ECLI:NL:HR:2020:1259
Hoge Raad
- Cassatie
- Rechtspraak.nl
Ontvankelijkheid van het beroep in cassatie wegens niet-betaling griffierecht
In deze zaak heeft de Hoge Raad op 10 juli 2020 uitspraak gedaan over de ontvankelijkheid van een beroep in cassatie van belanghebbende, een persoon woonachtig in Duitsland. Het beroep was gericht tegen een uitspraak van de Rechtbank Den Haag van 12 december 2019, die op haar beurt een verzet tegen een eerdere uitspraak van 18 oktober 2019 behandelde. De Hoge Raad heeft vastgesteld dat belanghebbende geen domicilieadres in Nederland heeft gekozen, wat van belang is voor de ontvankelijkheid van het beroep.
De griffier van de Hoge Raad heeft belanghebbende op 25 maart 2020 per aangetekende brief geïnformeerd over de verschuldigdheid van griffierecht en een termijn van vier weken gesteld voor de betaling. Aangezien het griffierecht niet is voldaan, heeft de griffier op 29 april 2020 belanghebbende de gelegenheid gegeven om te verklaren waarom de betaling niet tijdig heeft plaatsgevonden. De argumenten die belanghebbende in haar brief van 7 mei 2020 aanvoerde, werden door de Hoge Raad niet als voldoende geacht om te concluderen dat zij niet in verzuim was.

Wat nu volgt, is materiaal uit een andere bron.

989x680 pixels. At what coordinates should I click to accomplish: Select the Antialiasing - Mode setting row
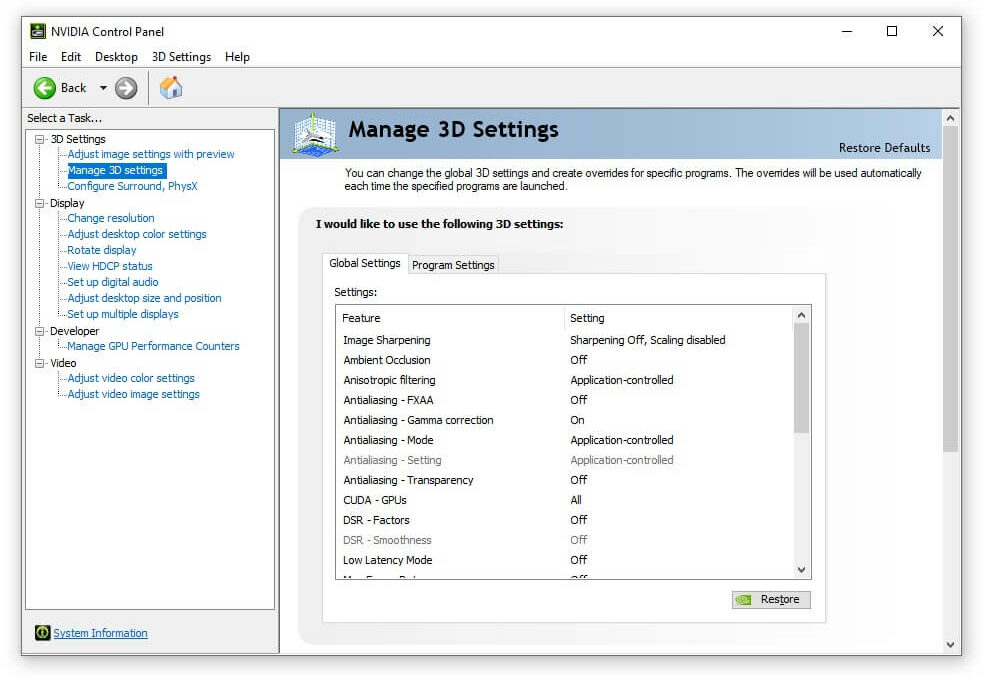[x=566, y=440]

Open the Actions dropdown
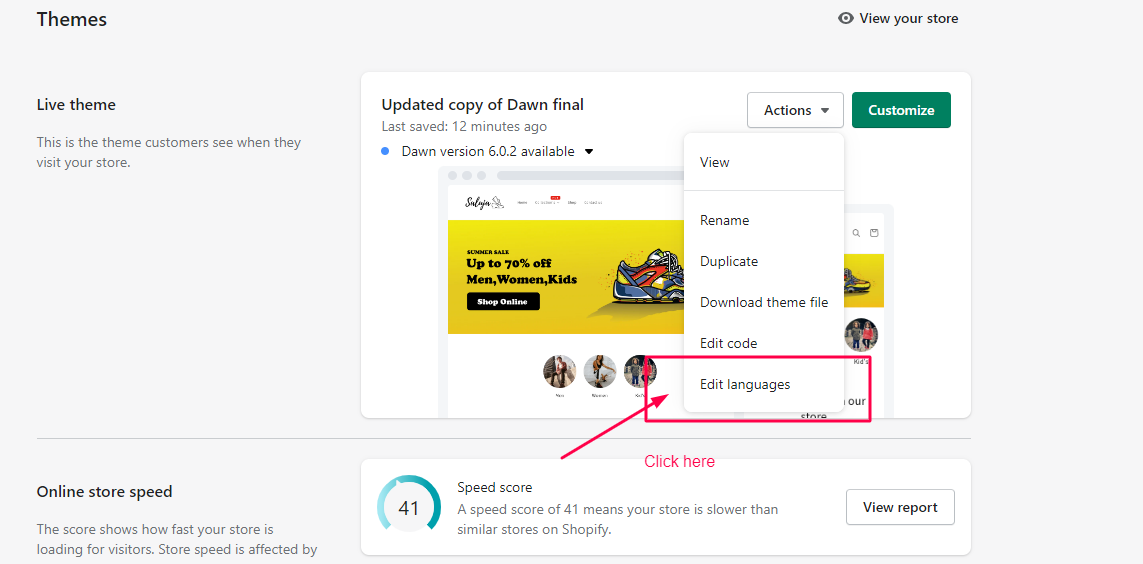coord(795,110)

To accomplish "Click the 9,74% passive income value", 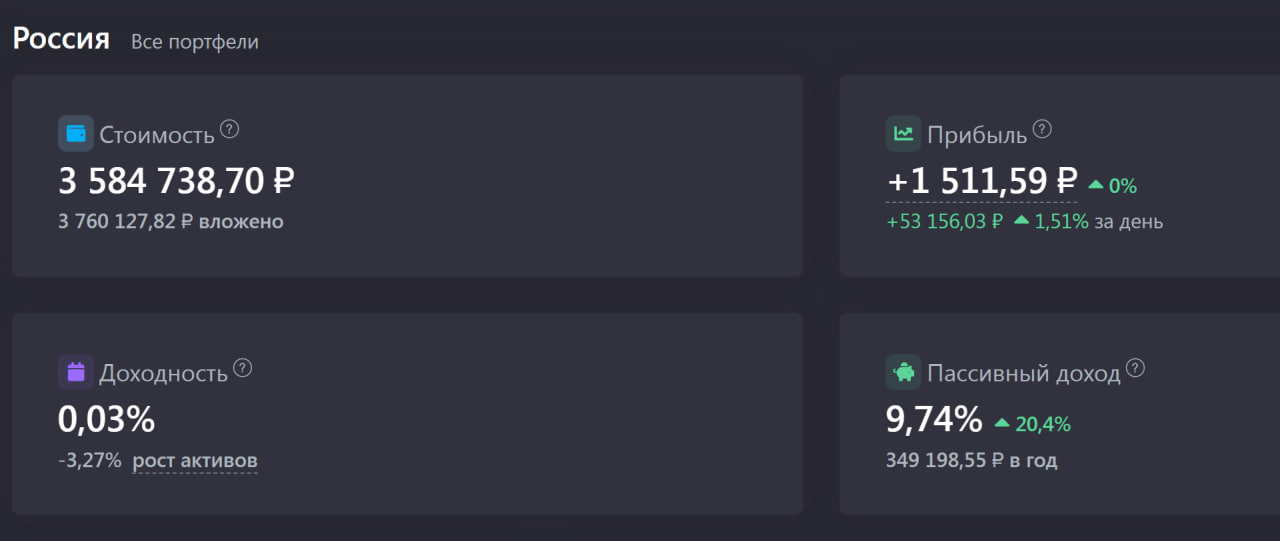I will point(934,420).
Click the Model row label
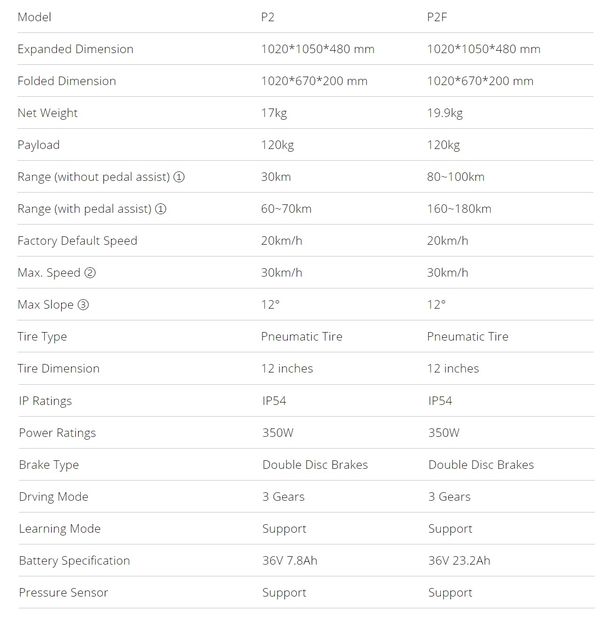This screenshot has width=600, height=621. 34,17
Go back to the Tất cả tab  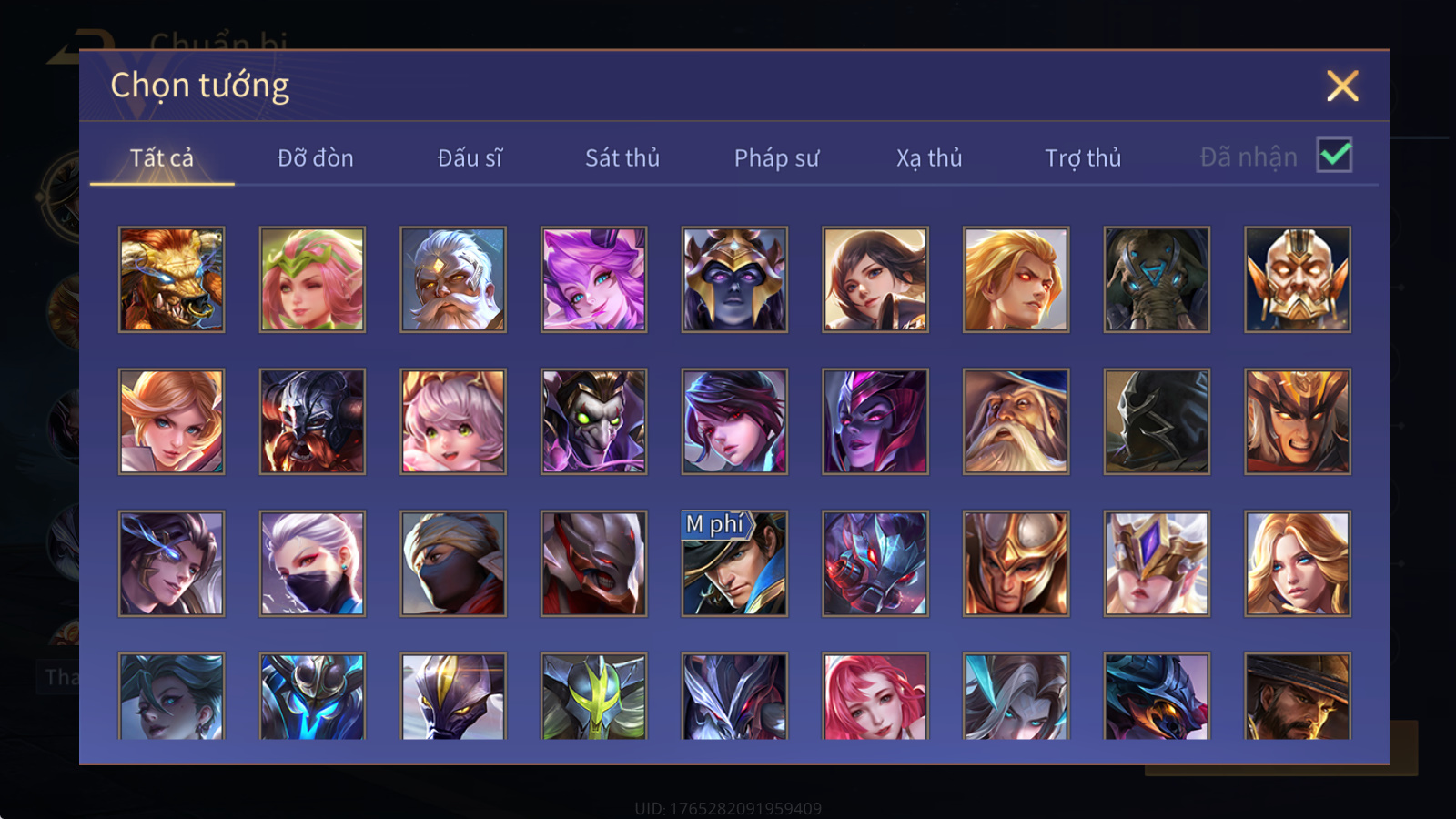(x=162, y=157)
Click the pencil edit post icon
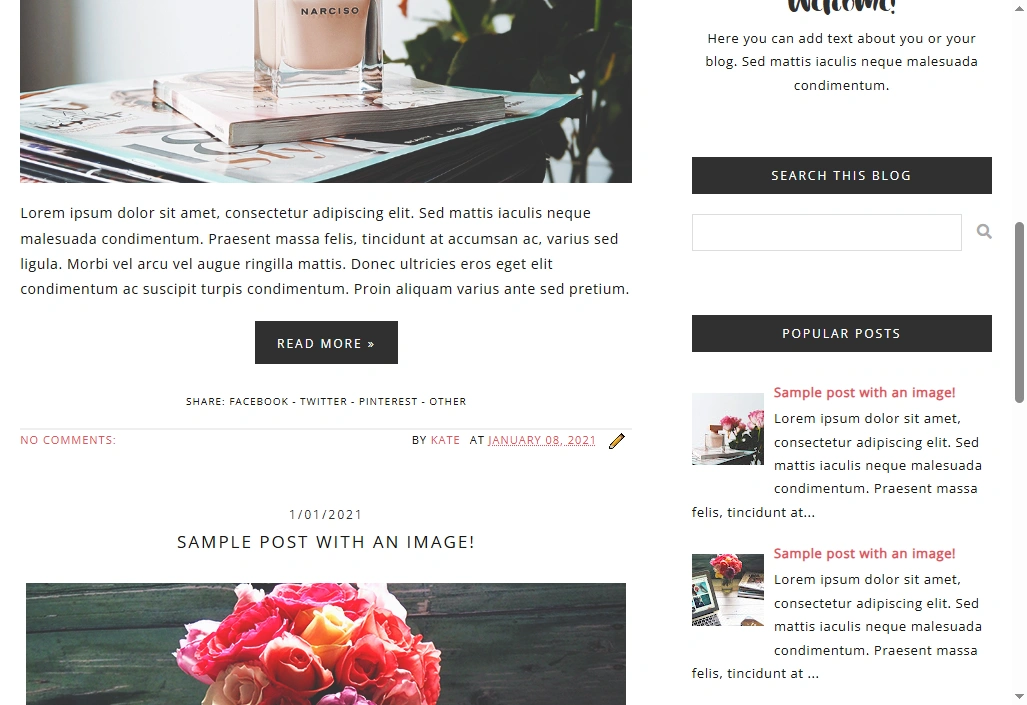The image size is (1027, 705). pos(616,441)
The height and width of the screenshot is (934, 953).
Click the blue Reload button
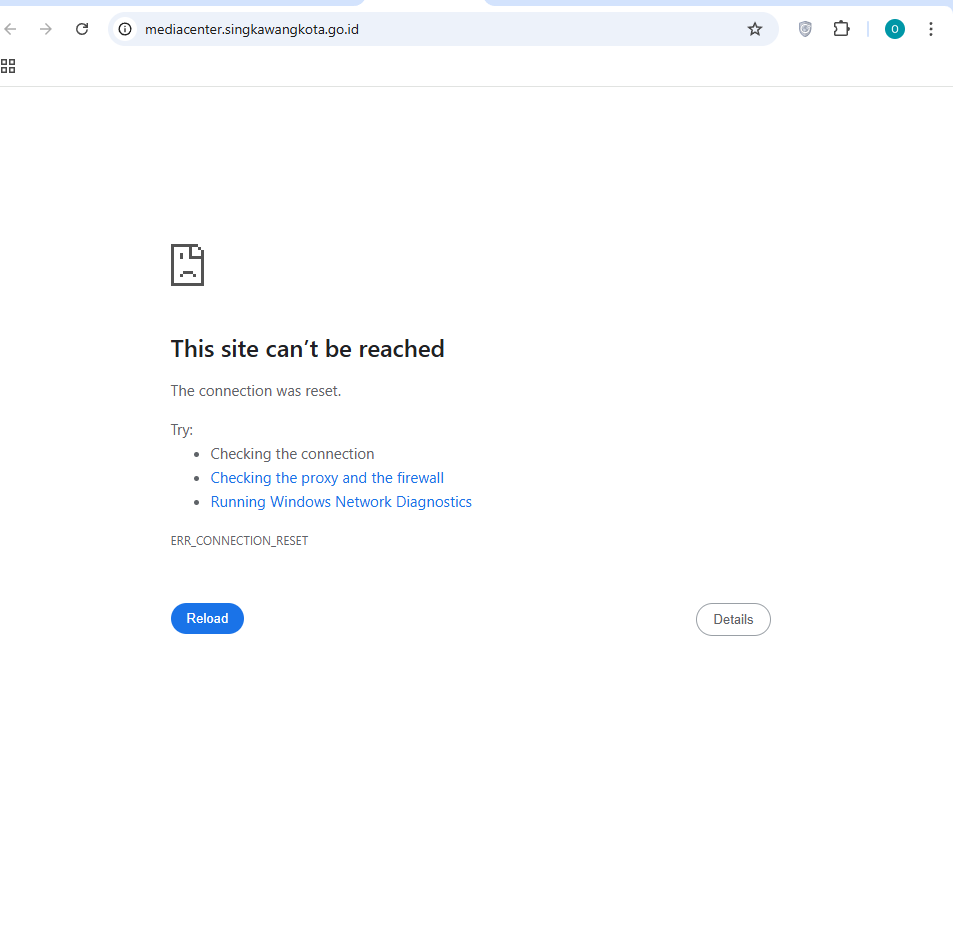[207, 619]
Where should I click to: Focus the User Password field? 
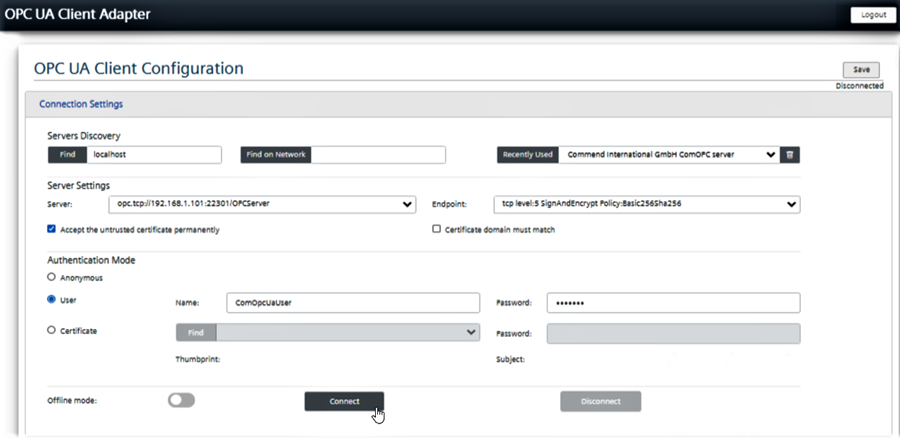673,302
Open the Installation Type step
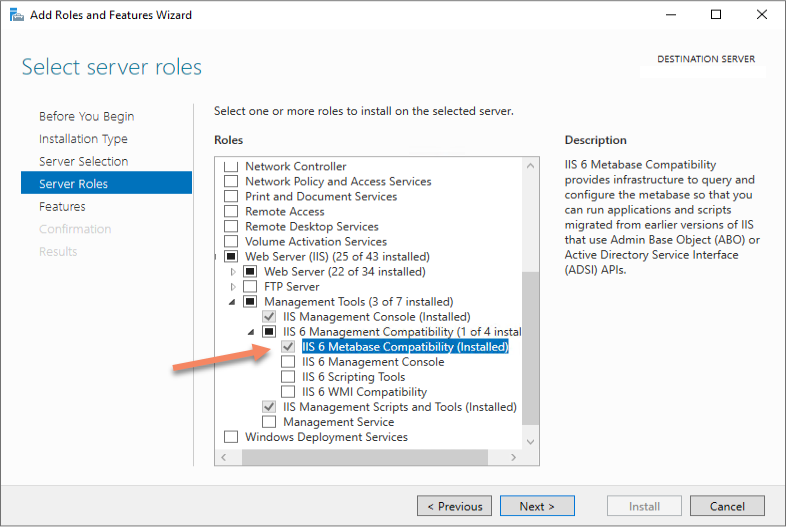 83,139
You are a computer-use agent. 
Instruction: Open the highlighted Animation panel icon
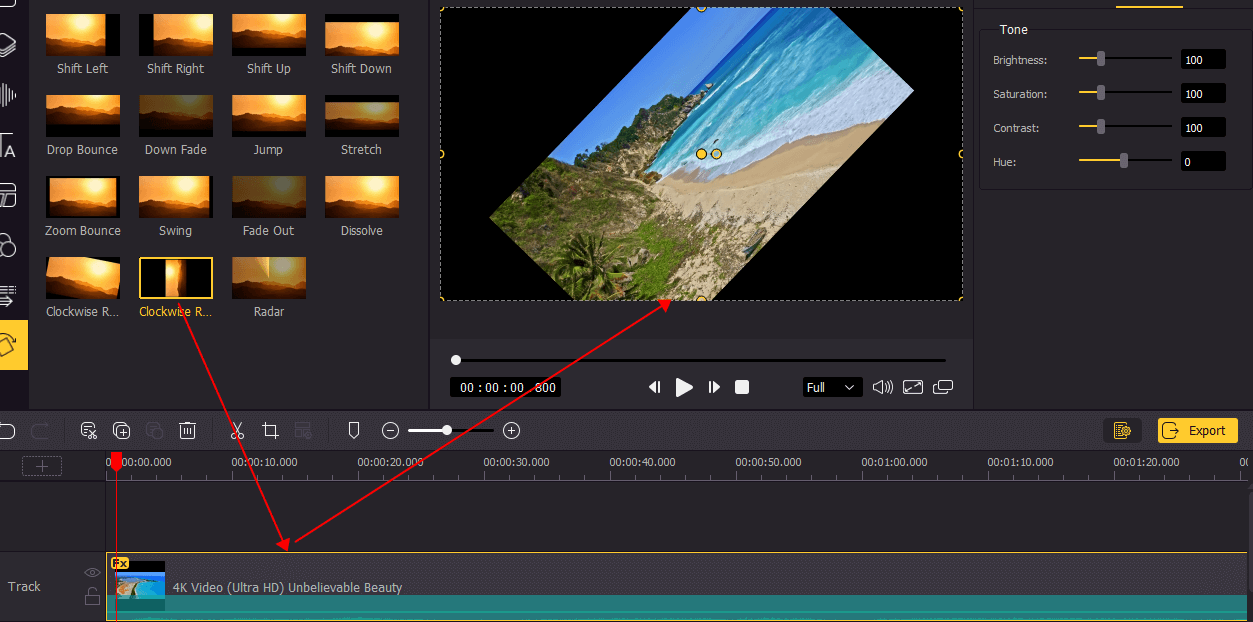coord(13,345)
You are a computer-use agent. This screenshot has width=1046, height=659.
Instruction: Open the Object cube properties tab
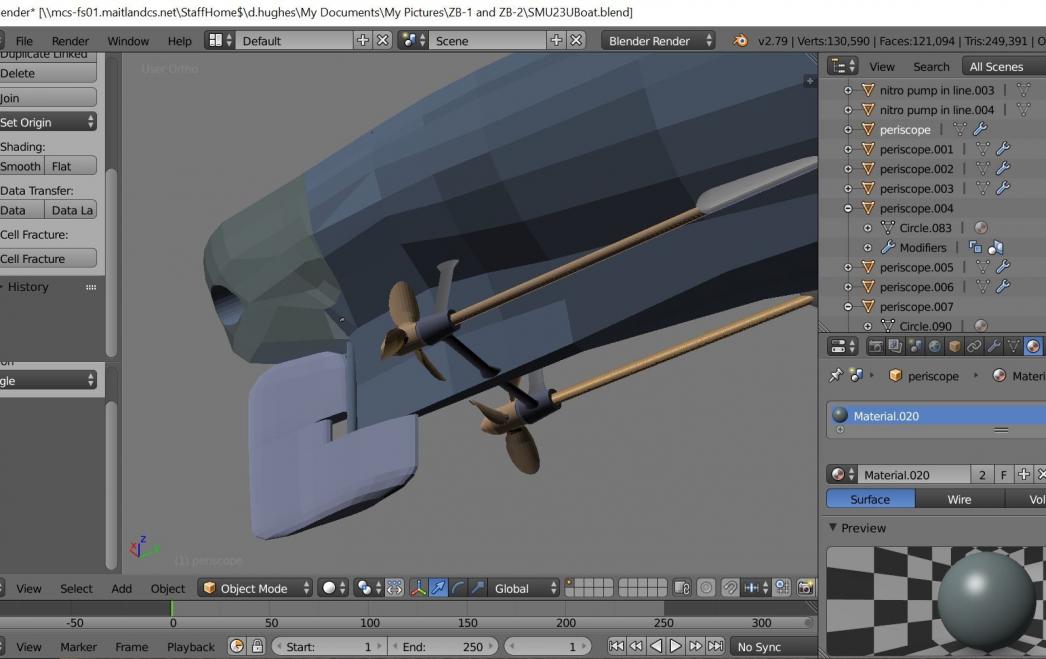(x=954, y=347)
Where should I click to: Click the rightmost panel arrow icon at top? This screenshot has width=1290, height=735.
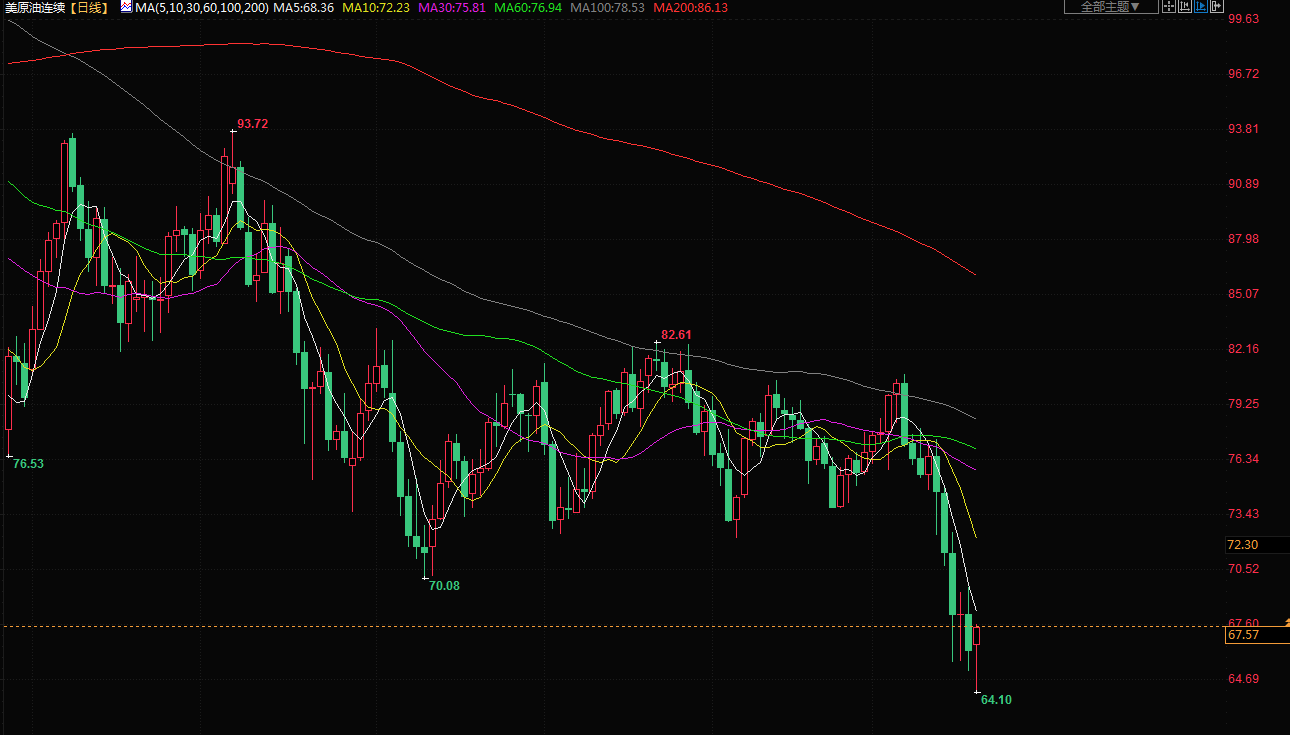[x=1217, y=6]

Op basis van artikel 8:41, lid 6, van de Algemene wet bestuursrecht (Awb) heeft de Hoge Raad geoordeeld dat het beroep in cassatie niet ontvankelijk is. De Hoge Raad heeft verder geen aanleiding gezien om een veroordeling in de proceskosten uit te spreken. De uitspraak is gedaan door de raadsheer J. Wortel als voorzitter, samen met de raadsheren A.F.M.Q. Beukers-van Dooren en P.A.G.M. Cools, en is openbaar uitgesproken op 10 juli 2020.